- What to work on -
Copy the lines word for word, beginning at the line that contains "Tap the word tissue. ending the second bullet" and stopping after the line that contains "pos(51,206)". Leave out the pictures.

--- Start of Data lines ---

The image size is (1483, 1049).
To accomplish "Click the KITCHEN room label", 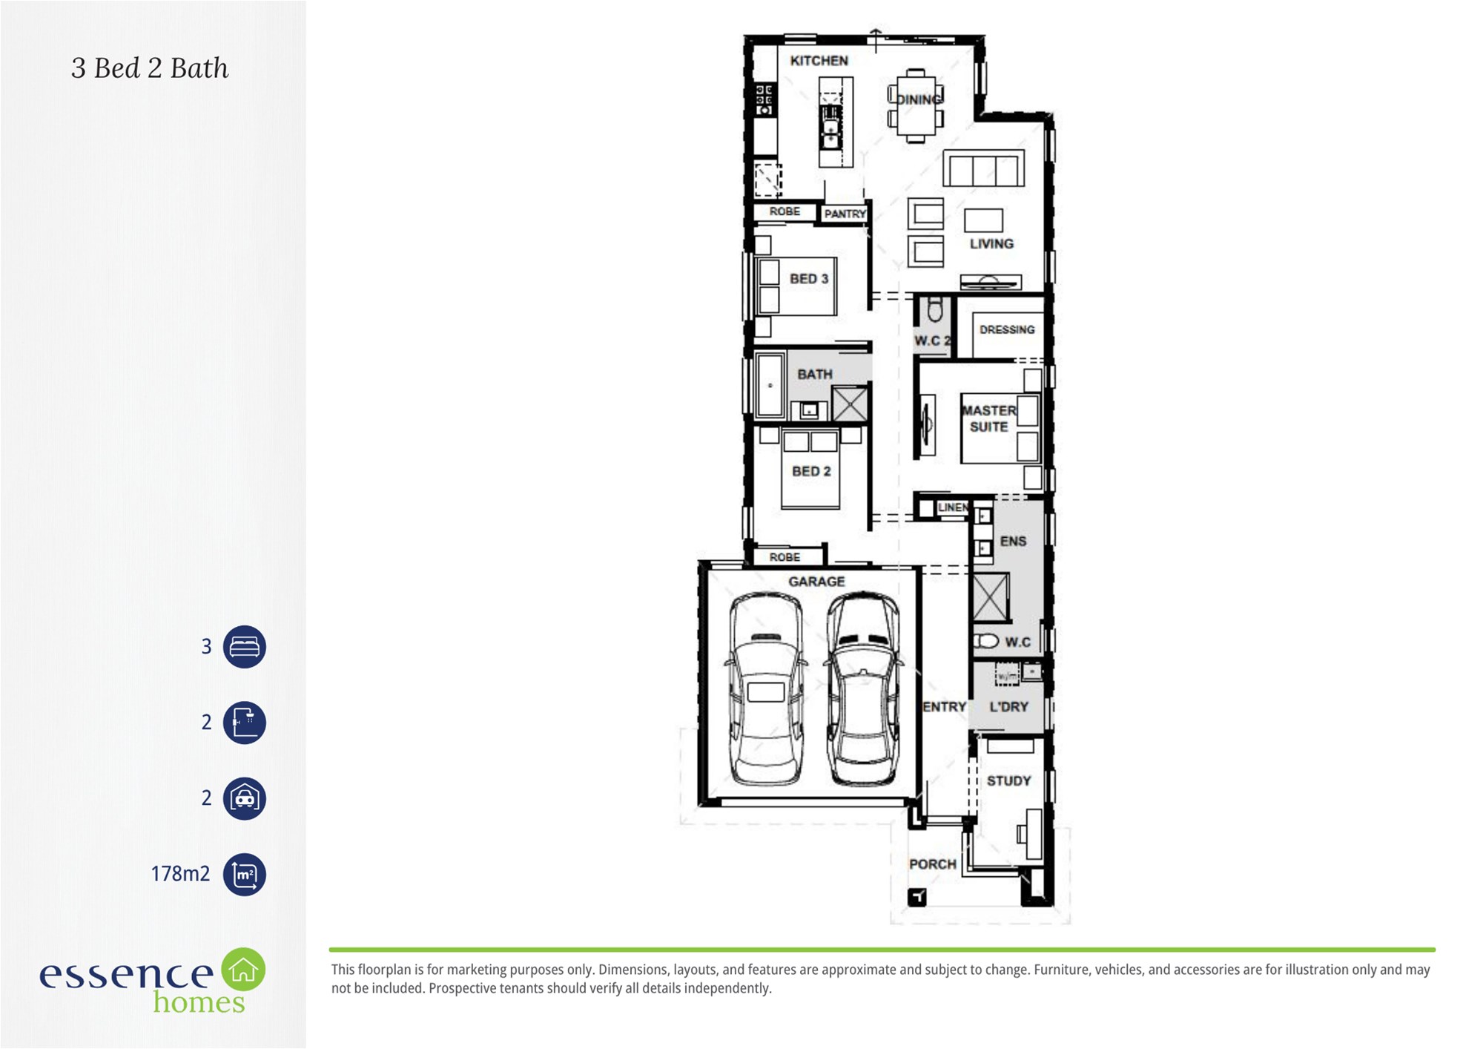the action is pos(819,61).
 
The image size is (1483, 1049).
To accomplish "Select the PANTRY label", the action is pos(845,214).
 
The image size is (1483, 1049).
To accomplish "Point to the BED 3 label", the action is pos(809,279).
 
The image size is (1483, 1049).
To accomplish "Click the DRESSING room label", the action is pos(1007,329).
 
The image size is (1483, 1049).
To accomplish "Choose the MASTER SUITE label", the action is pos(989,418).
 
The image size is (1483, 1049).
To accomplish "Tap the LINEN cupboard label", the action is pos(953,507).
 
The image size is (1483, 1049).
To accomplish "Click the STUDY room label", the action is pos(1009,781).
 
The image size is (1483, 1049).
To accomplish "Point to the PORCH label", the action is pos(933,864).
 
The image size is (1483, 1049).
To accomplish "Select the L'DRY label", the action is pos(1009,707).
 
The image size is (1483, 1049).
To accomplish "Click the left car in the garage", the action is pos(766,689).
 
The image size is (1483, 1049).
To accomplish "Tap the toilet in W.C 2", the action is pos(935,308).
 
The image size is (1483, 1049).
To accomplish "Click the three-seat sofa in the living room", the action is pos(983,168).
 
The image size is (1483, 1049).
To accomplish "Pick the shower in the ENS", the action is pos(991,596).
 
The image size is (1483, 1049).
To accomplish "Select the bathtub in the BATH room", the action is pos(770,386).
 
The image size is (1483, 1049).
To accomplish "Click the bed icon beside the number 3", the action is pos(245,647).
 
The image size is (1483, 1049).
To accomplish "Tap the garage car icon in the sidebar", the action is pos(245,798).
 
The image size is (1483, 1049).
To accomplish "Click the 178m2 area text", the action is pos(180,874).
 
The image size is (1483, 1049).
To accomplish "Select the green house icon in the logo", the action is pos(243,969).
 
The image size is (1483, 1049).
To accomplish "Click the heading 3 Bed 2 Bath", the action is pos(150,68).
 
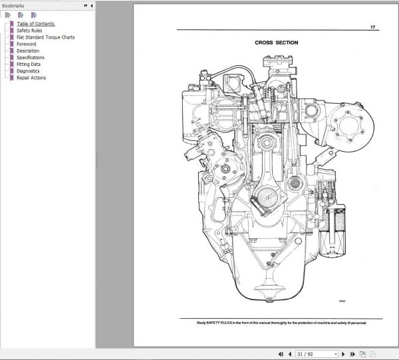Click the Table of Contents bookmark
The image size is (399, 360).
pos(35,24)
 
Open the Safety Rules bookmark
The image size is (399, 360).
pos(31,31)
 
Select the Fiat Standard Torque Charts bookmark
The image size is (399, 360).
pos(45,37)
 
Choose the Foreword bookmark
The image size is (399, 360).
pos(27,44)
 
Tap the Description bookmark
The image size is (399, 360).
pos(28,51)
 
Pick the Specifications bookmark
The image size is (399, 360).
pos(31,57)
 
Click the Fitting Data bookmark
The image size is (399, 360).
pos(30,64)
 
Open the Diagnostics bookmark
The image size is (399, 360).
pos(28,71)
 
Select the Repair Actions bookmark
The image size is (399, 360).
pos(31,77)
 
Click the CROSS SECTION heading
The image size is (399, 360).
pos(276,43)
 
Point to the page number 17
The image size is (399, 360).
pos(372,28)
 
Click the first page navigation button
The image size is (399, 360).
pos(281,354)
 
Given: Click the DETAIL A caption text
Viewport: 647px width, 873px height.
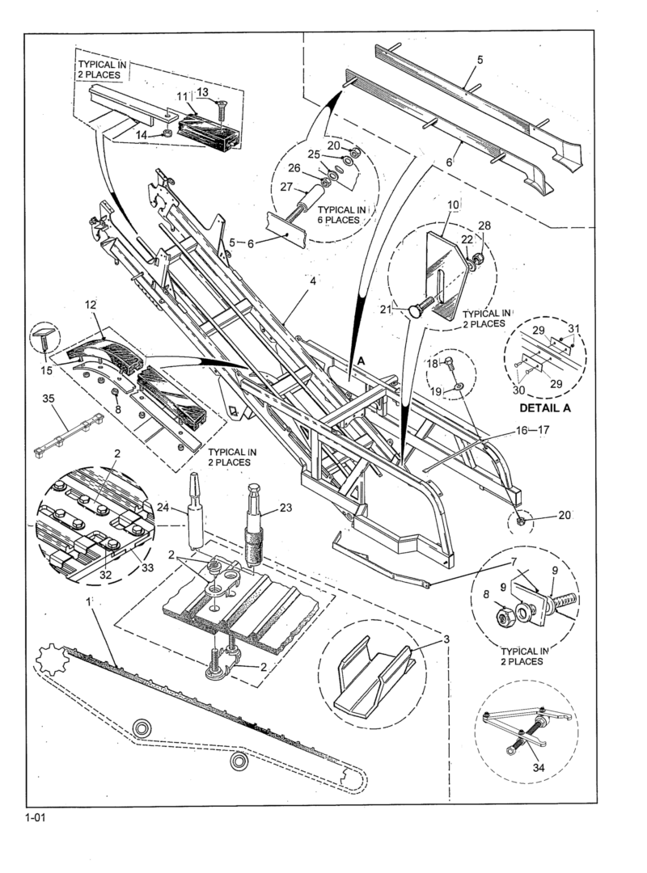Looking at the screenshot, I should [546, 407].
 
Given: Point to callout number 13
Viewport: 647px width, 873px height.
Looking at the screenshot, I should [201, 91].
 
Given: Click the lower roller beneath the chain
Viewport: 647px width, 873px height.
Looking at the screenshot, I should [239, 761].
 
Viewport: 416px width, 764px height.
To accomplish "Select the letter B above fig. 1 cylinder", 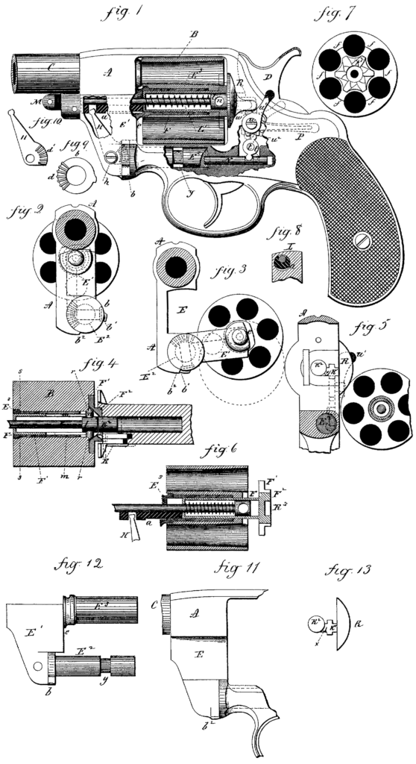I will pyautogui.click(x=194, y=34).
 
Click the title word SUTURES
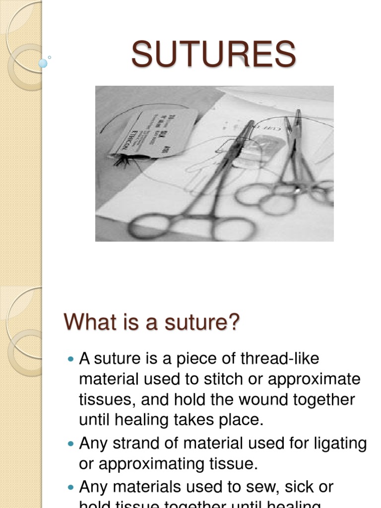(x=214, y=54)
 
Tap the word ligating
(x=335, y=444)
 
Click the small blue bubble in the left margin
(x=43, y=63)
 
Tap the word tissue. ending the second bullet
(x=232, y=464)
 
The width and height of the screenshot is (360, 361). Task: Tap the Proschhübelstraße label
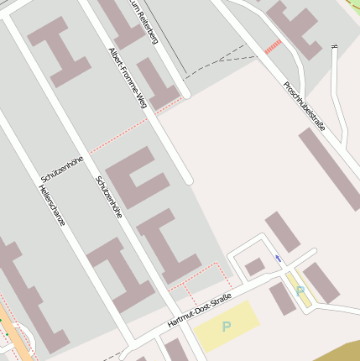pos(304,106)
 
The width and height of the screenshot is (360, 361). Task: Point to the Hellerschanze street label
pos(51,206)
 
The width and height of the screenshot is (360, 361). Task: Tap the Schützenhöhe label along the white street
pos(109,198)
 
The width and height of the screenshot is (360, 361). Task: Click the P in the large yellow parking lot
pos(226,326)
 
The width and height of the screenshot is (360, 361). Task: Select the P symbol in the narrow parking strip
pos(300,290)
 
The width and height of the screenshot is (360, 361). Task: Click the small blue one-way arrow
pos(279,258)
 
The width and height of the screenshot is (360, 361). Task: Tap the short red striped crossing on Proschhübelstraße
pos(273,47)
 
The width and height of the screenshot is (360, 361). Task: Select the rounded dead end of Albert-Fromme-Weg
pos(189,180)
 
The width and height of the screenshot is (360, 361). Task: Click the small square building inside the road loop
pos(255,266)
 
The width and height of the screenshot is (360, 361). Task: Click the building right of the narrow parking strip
pos(321,283)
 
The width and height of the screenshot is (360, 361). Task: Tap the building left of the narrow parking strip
pos(281,299)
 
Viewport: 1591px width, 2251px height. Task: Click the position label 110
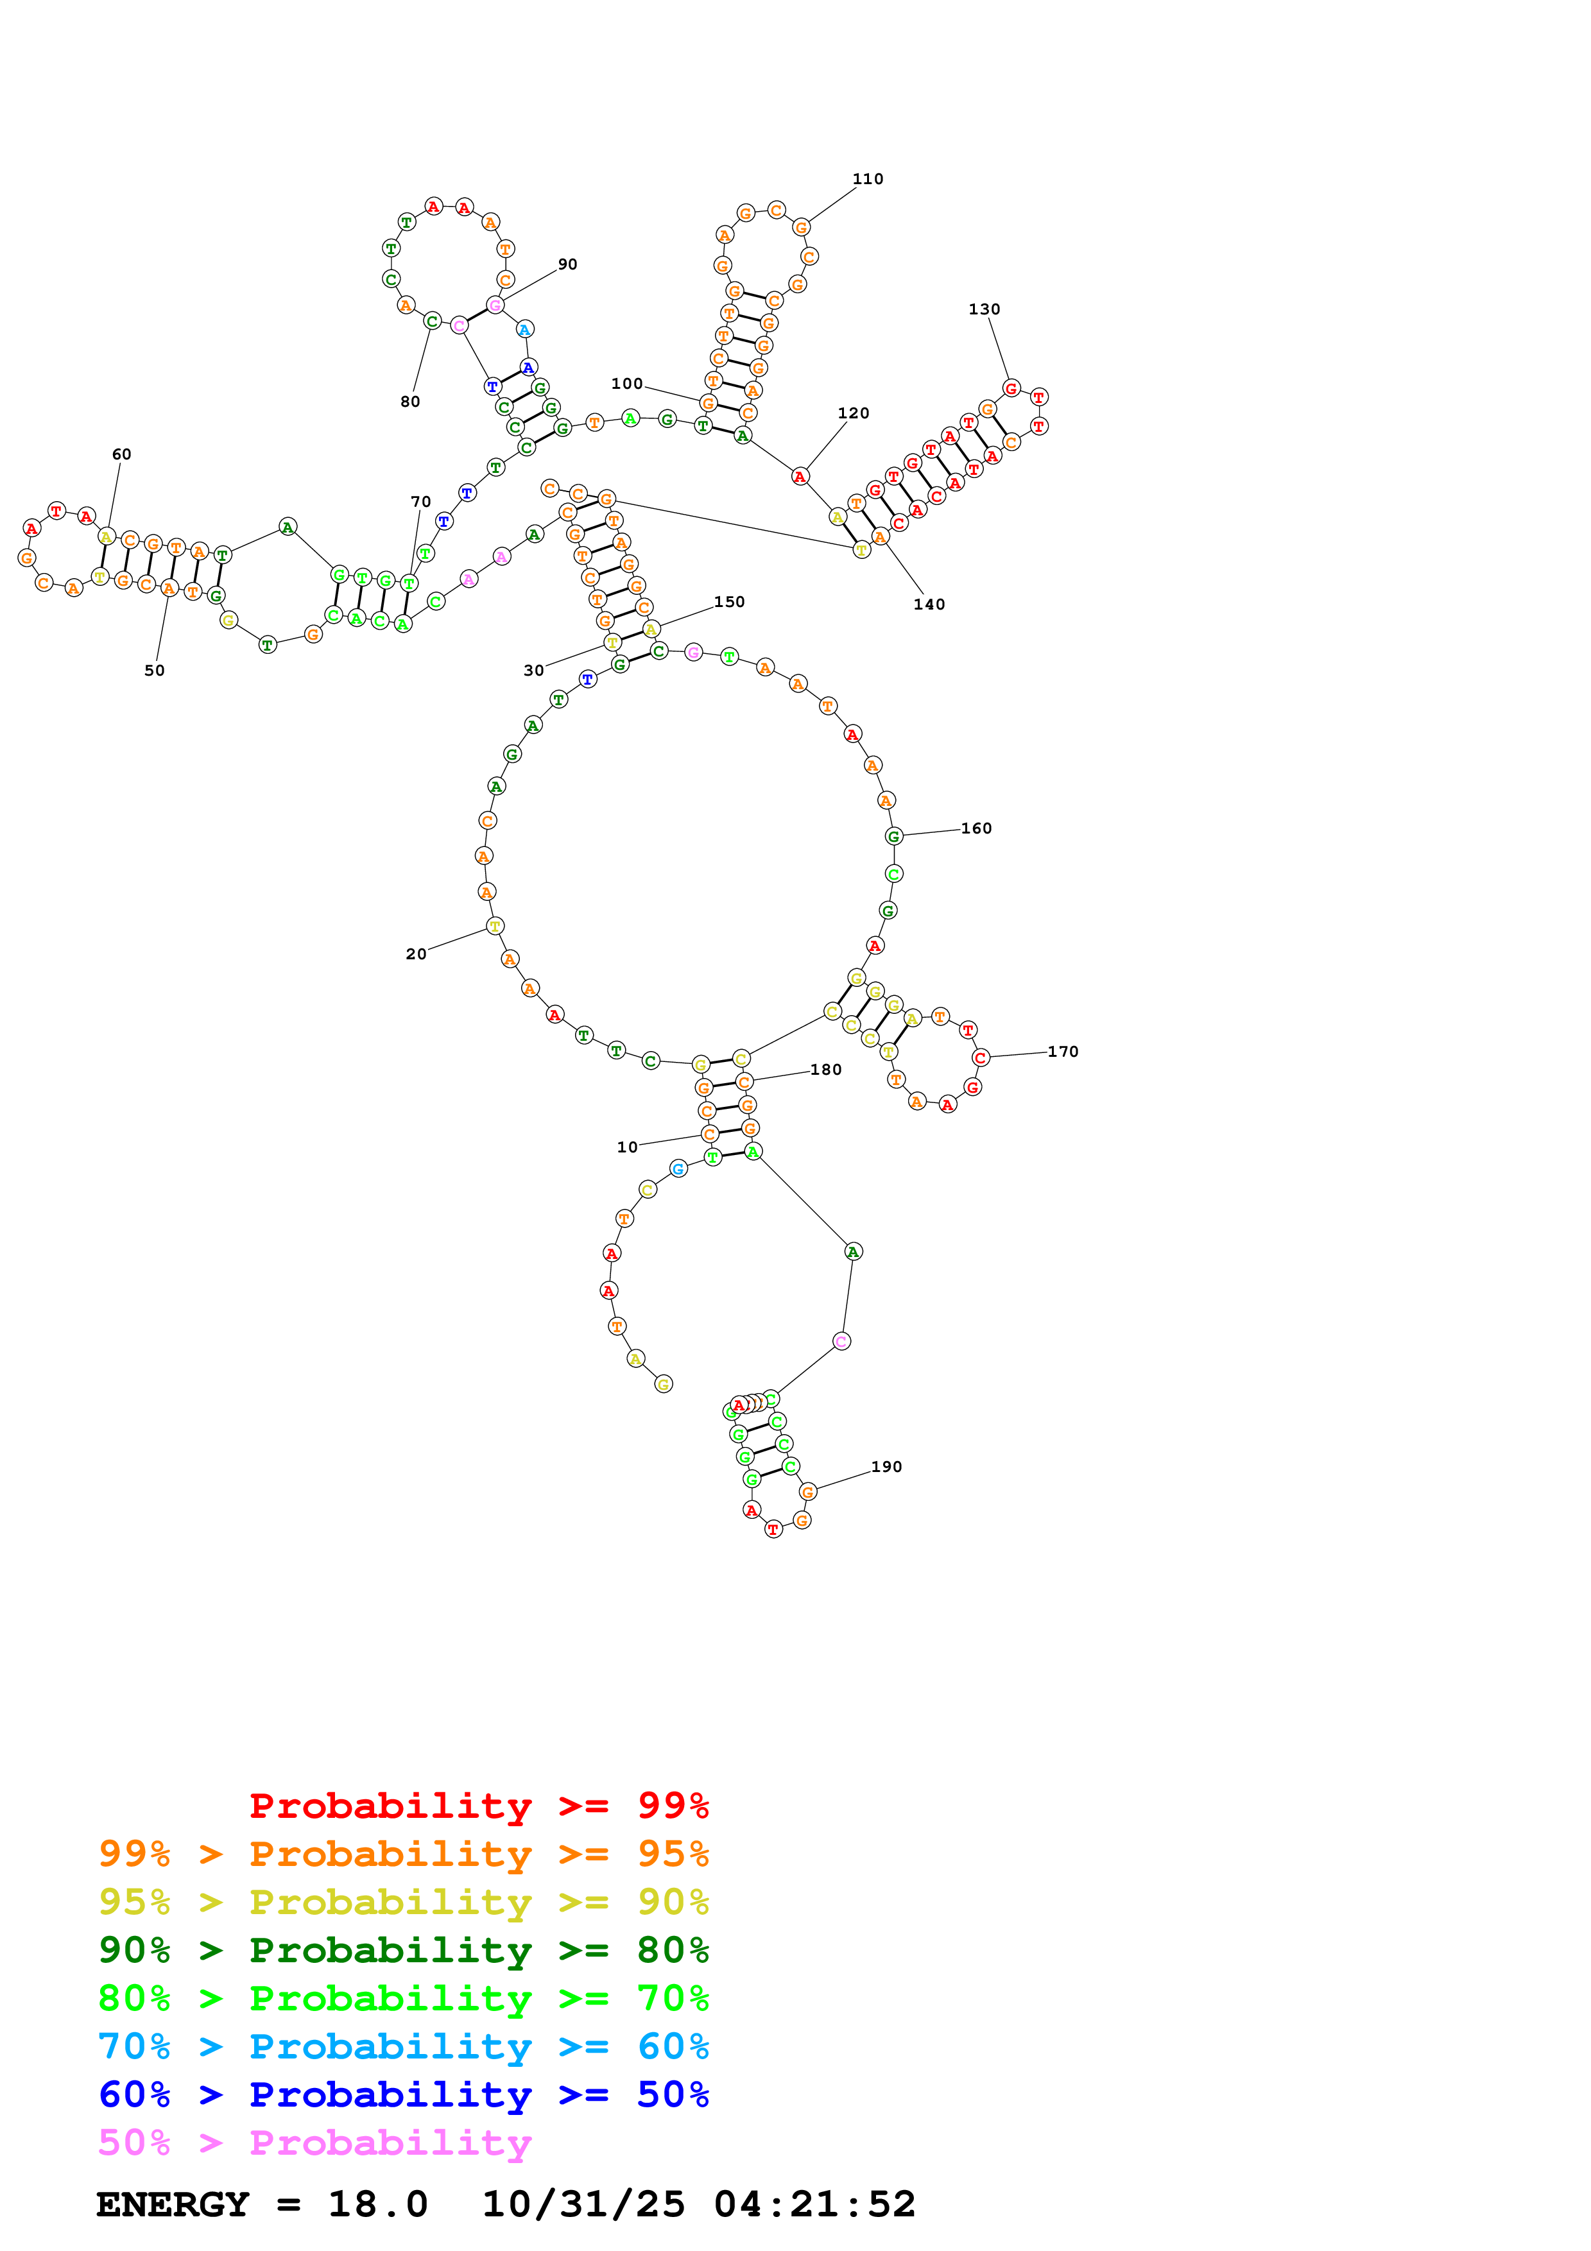point(868,180)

--- End of Data lines ---

- Complete answer -
Tap the word tissue. ending the second bullet
(x=232, y=464)
 
The width and height of the screenshot is (360, 361). Task: Tap the Proschhübelstraße label
pos(304,106)
 
The width and height of the screenshot is (360, 361). Task: Point to the Hellerschanze street label
pos(51,206)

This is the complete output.